Note that the protocol changes will not become active until we cross the hard-fork transition height to v11, which has been set at 2053000. Given current average block spacing, this should happen around October 4, about one month from now. Note that to get all of the beacons in the network on the new protocol, we are requiring ALL beacons to be validated. A two week (14 day) grace period is provided by the code, starting at the time of the transition height, for people currently holding a beacon to validate the beacon and prevent it from expiring. That means that EVERY CRUNCHER must advertise and validate their beacon AFTER the v11 transition (around Oct 4th) and BEFORE October 18th (or more precisely, 14 days from the actual date of the v11 transition). If you do not advertise and validate your beacon by this time, your beacon will expire and you will stop earning research rewards until you advertise and validate a new beacon. This process has been made much easier by a brand new beacon "wizard" that helps manage beacon advertisements and renewals. Once a beacon has been validated and is a v11 protocol beacon, the normal 180 day expiration rules apply. Note, however, that the 180 day expiration on research rewards has been removed with the Fern update. This means that while your beacon might expire after 180 days, your earned research rewards will be retained and can be claimed by advertising a beacon with the same CPID and going through the validation process again. In other words, you do not lose any earned research rewards if you do not stake a block within 180 days and keep your beacon up-to-date. The transition height is also when the team requirement will be relaxed for the network.

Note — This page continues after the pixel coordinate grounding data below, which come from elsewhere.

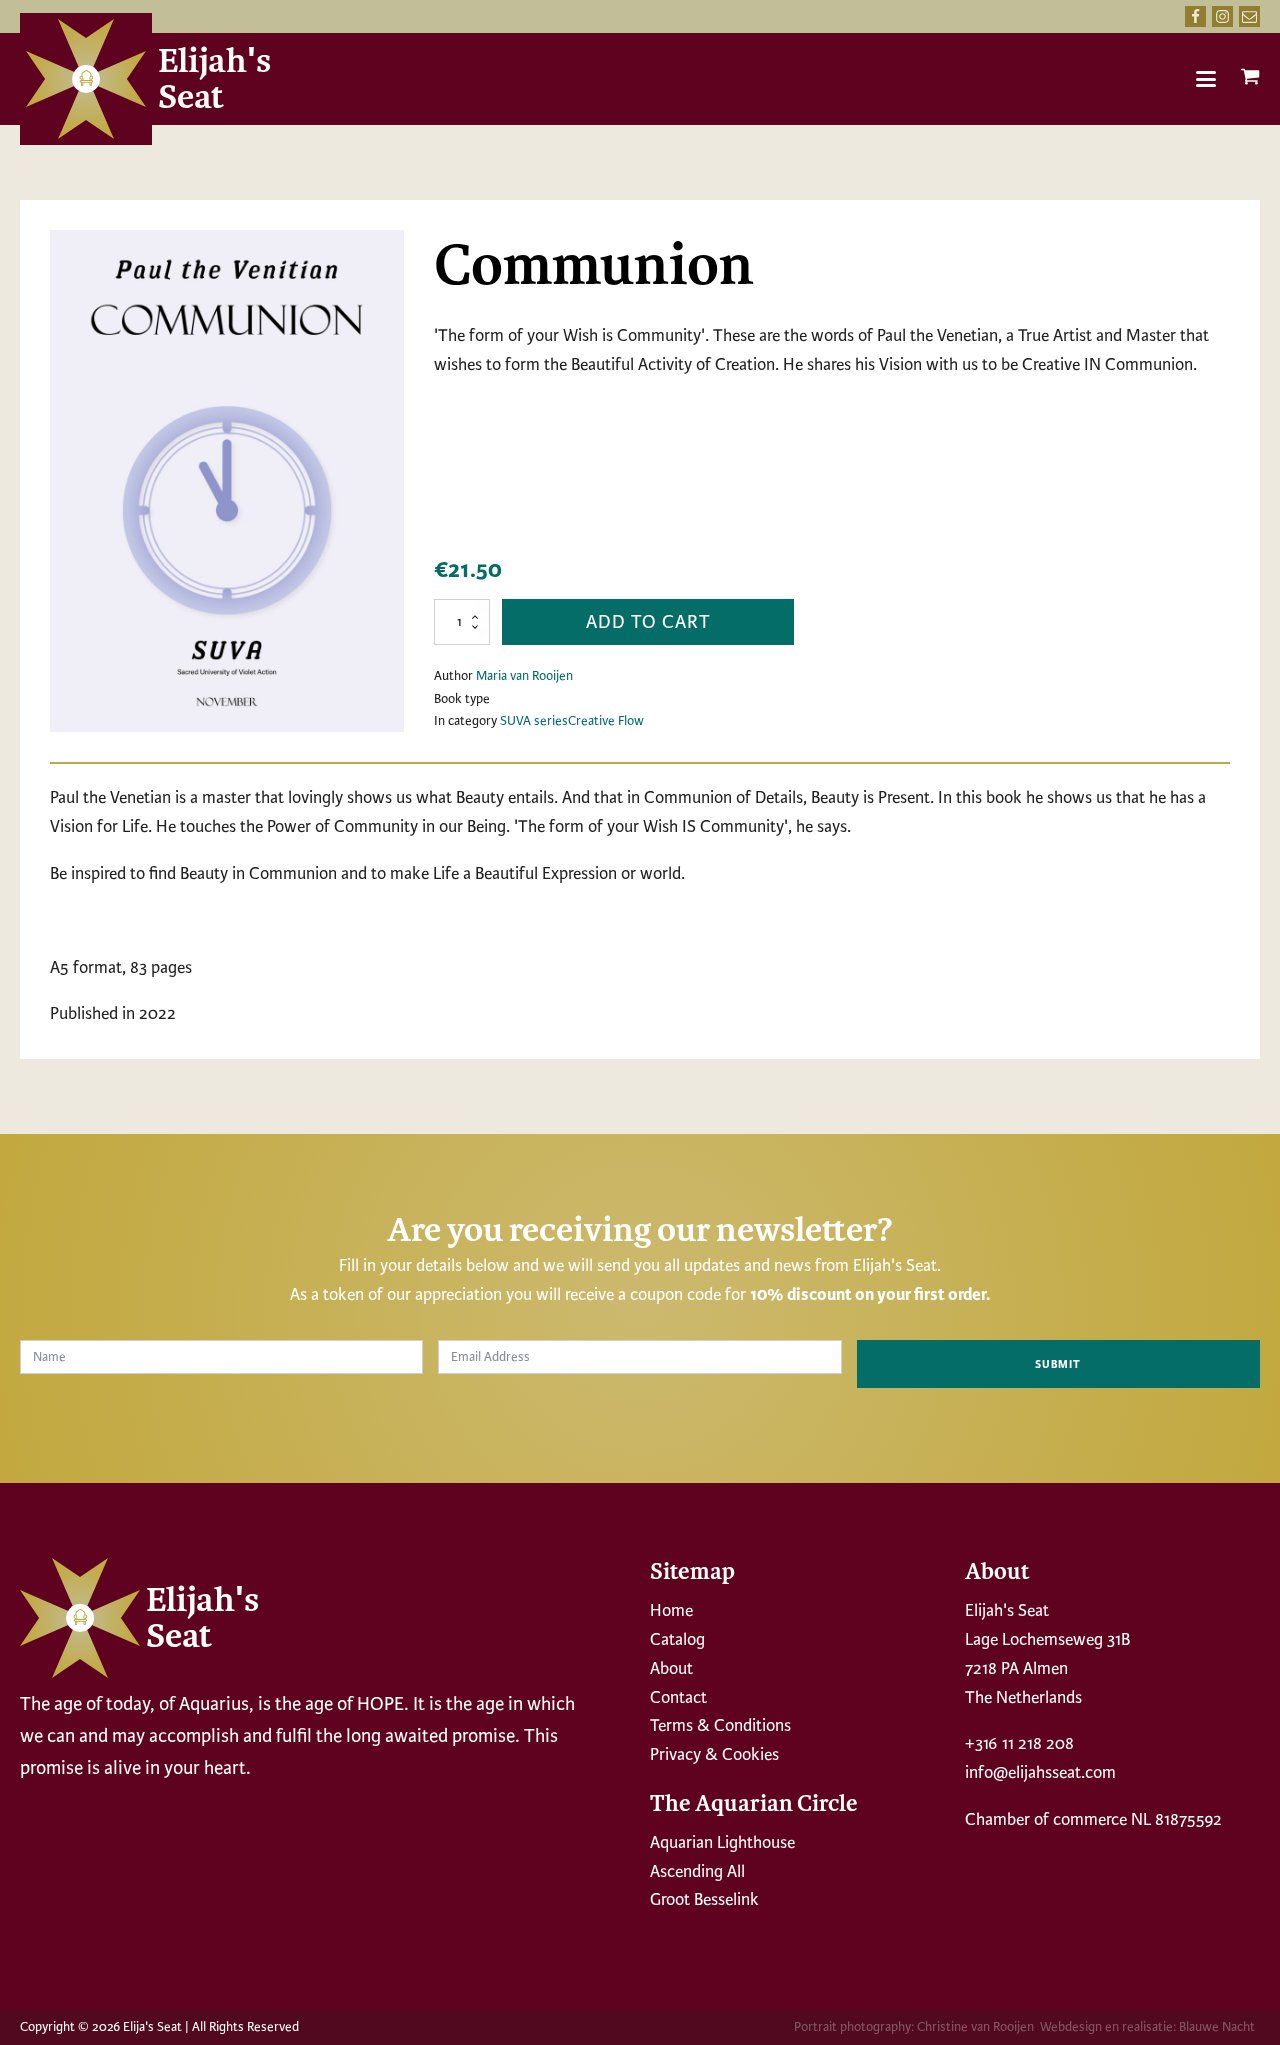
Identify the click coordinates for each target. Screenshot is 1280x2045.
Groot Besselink (704, 1899)
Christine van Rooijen (975, 2027)
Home (671, 1610)
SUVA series (534, 721)
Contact (678, 1697)
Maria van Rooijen (524, 676)
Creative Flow (606, 721)
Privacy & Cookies (714, 1754)
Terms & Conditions (720, 1725)
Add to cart (648, 621)
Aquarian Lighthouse (722, 1842)
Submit (1058, 1364)
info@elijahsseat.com (1040, 1772)
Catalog (677, 1639)
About (671, 1668)
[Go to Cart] (1250, 81)
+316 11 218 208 (1019, 1743)
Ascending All (697, 1871)
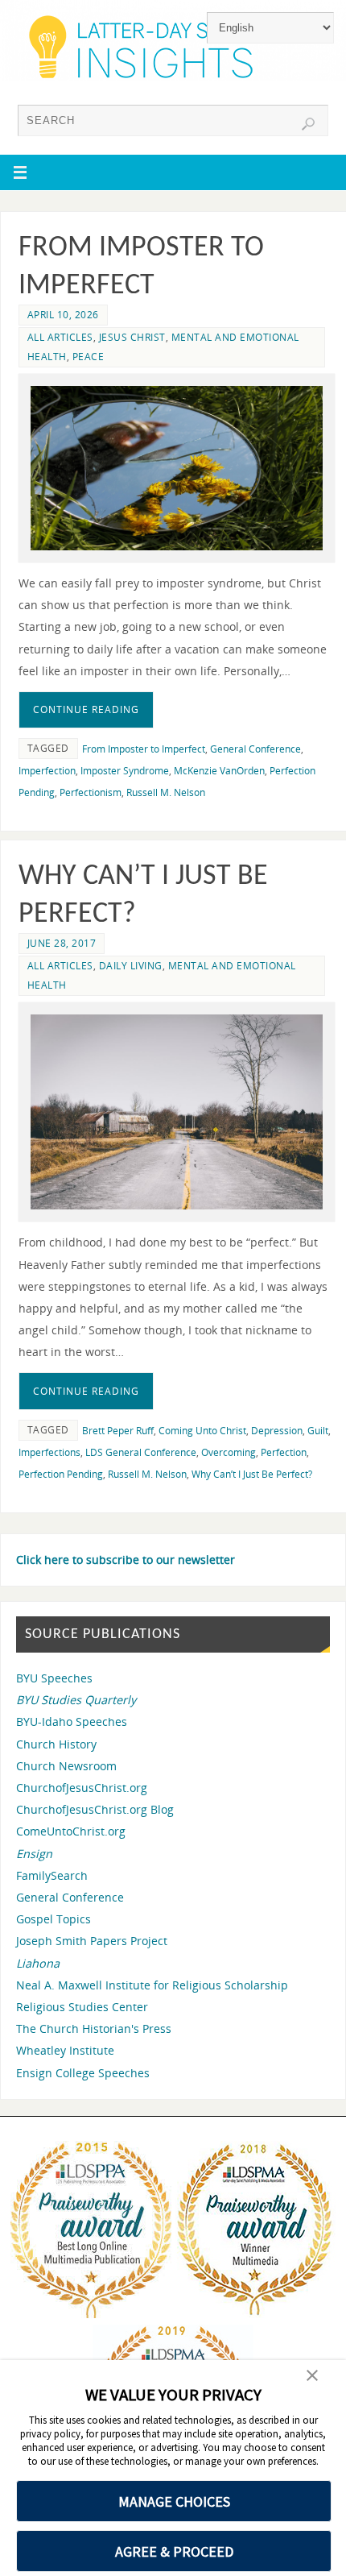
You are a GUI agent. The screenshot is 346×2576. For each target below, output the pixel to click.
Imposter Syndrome (124, 771)
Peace (88, 356)
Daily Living (131, 966)
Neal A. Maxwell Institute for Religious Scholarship (152, 1985)
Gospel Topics (53, 1919)
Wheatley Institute (65, 2050)
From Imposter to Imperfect (143, 749)
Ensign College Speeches (83, 2072)
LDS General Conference (140, 1452)
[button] (312, 2377)
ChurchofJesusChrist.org (81, 1787)
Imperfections (49, 1452)
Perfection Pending (61, 1474)
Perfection (284, 1452)
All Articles (60, 337)
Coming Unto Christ (202, 1430)
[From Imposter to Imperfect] (177, 468)
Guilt (317, 1430)
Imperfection (47, 771)
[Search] (308, 124)
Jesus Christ (132, 337)
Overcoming (228, 1452)
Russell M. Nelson (165, 792)
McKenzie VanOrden (219, 771)
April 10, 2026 (63, 314)
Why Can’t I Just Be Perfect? (252, 1474)
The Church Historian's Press (93, 2028)
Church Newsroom (66, 1765)
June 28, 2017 (62, 943)
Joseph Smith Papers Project (91, 1940)
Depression (277, 1430)
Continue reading (86, 709)
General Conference (255, 749)
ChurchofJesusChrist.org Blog (95, 1809)
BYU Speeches (54, 1678)
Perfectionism (91, 792)
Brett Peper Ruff (118, 1430)
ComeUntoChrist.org (71, 1831)
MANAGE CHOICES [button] (174, 2501)
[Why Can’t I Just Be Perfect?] (177, 1112)
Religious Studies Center (82, 2006)
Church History (56, 1744)
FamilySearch (52, 1875)
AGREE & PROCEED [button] (174, 2551)
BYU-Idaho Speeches (71, 1721)
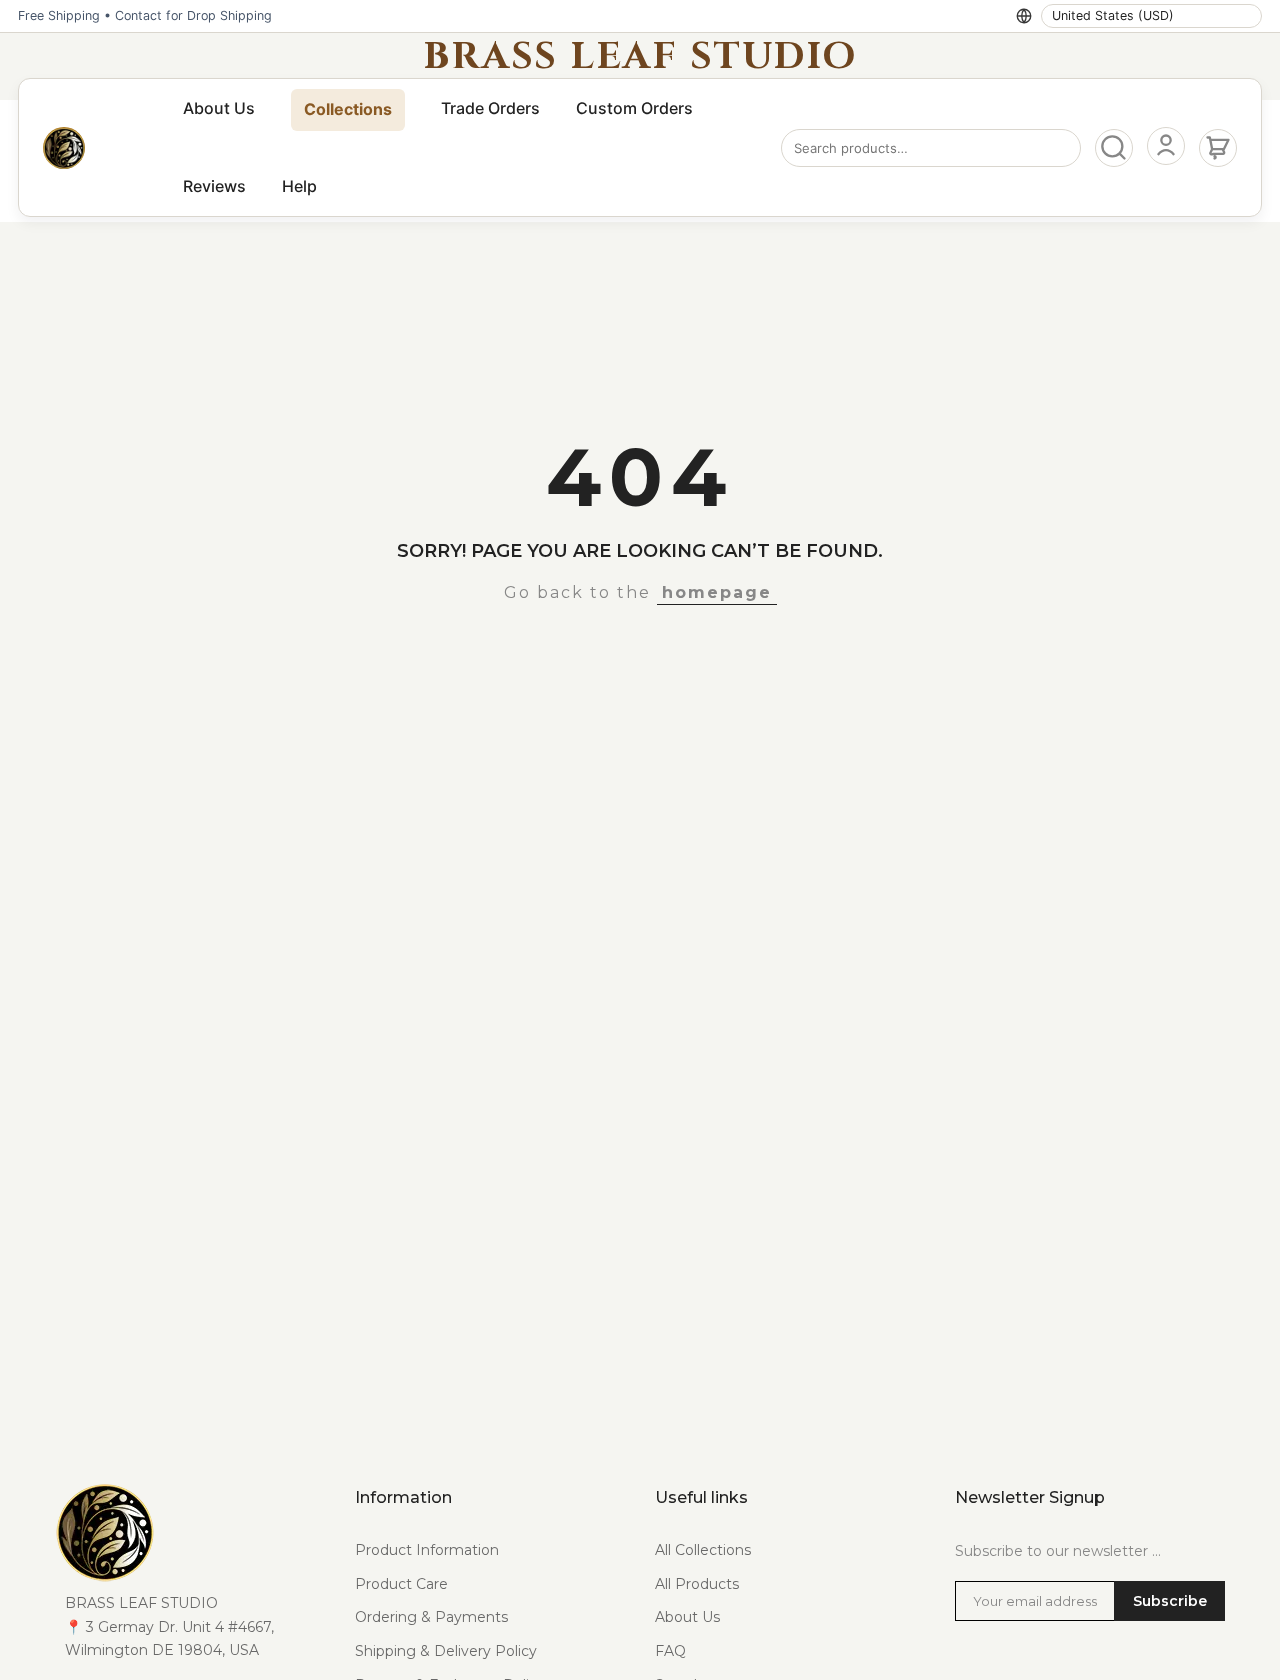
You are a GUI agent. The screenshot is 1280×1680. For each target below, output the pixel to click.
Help (299, 186)
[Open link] (190, 1532)
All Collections (703, 1550)
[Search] (1114, 148)
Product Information (427, 1550)
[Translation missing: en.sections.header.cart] (1218, 148)
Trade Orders (490, 108)
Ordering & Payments (431, 1617)
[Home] (64, 148)
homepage (717, 592)
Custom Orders (634, 108)
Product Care (401, 1584)
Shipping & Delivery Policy (446, 1651)
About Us (219, 108)
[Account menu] (1166, 146)
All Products (697, 1584)
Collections (348, 109)
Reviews (214, 186)
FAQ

Besides the beacon wizard, there are a number of improvements to the GUI, including new UI transaction types (and icons) for staking the superblock, sidestake sends, beacon advertisement, voting, poll creation, and transactions with a message. The main screen has been revamped with a better summary section, and better status icons. Several changes under the hood have improved GUI performance. And finally, the diagnostics have been revamped.
The wallet sync speed has been DRASTICALLY improved. A decent machine with a good network connection should be able to sync the entire mainnet blockchain in less than 4 hours. A fast machine with a really fast network connection and a good SSD can do it in about 2.5 hours. One of our goals was to reduce or eliminate the reliance on snapshots for mainnet, and I think we have accomplished that goal with the new sync speed. We have also streamlined the in-memory structures for the blockchain which shaves some memory use. There are so many goodies here it is hard to summarize them all. I would like to thank all of the contributors to this release, but especially thank @cyrossignol, whose incredible contributions formed the backbone of this release. I would also like to pay special thanks to @barton2526, @caraka, and @Quezacoatl1, who tirelessly helped during the testing and polishing phase on testnet with testing and repeated builds for all architectures. The developers are proud to present this release to the community and we believe this represents the starting point for a true renaissance for Gridcoin!
Most significantly, nodes calculate research rewards directly from the magnitudes in EACH superblock between stakes instead of using a two- or three- point average based on a CPID's current magnitude and the magnitude for the CPID when it last staked. For those long-timers in the community, this has been referred to as "Superblock Windows," and was first done in proof-of-concept form by @denravonska.
Network magnitude unit pinned to a static value of 0.25
Max research reward allowed per block raised to 16384 GRC (from 12750 GRC)
New CPIDs begin accruing research rewards from the first superblock that contains the CPID instead of from the time of the beacon advertisement
500 GRC research reward limit for a CPID's first stake
6-month expiration for unclaimed rewards
10-block spacing requirement between research reward claims
Rolling 5-day payment-per-day limit
Legacy tolerances for floating-point error and time drift
The need to include a valid copy of a CPID's magnitude in a claim
10-block emission adjustment interval for the magnitude unit
One-time beacon activation requires that participants temporarily change their usernames to a verification code at one whitelisted BOINC project
Verification codes of pending beacons expire after 3 days
Self-service beacon removal
Burn fee for beacon advertisement increased from 0.00001 GRC to 0.5 GRC
Rain addresses derived from beacon keys instead of a default wallet address
Beacon expiration determined as of the current block instead of the previous block
The ability for developers to remove beacons
The ability to sign research reward claims with non-current but unexpired beacons
As a reminder:
Beacons expire after 6 months pass (180 days)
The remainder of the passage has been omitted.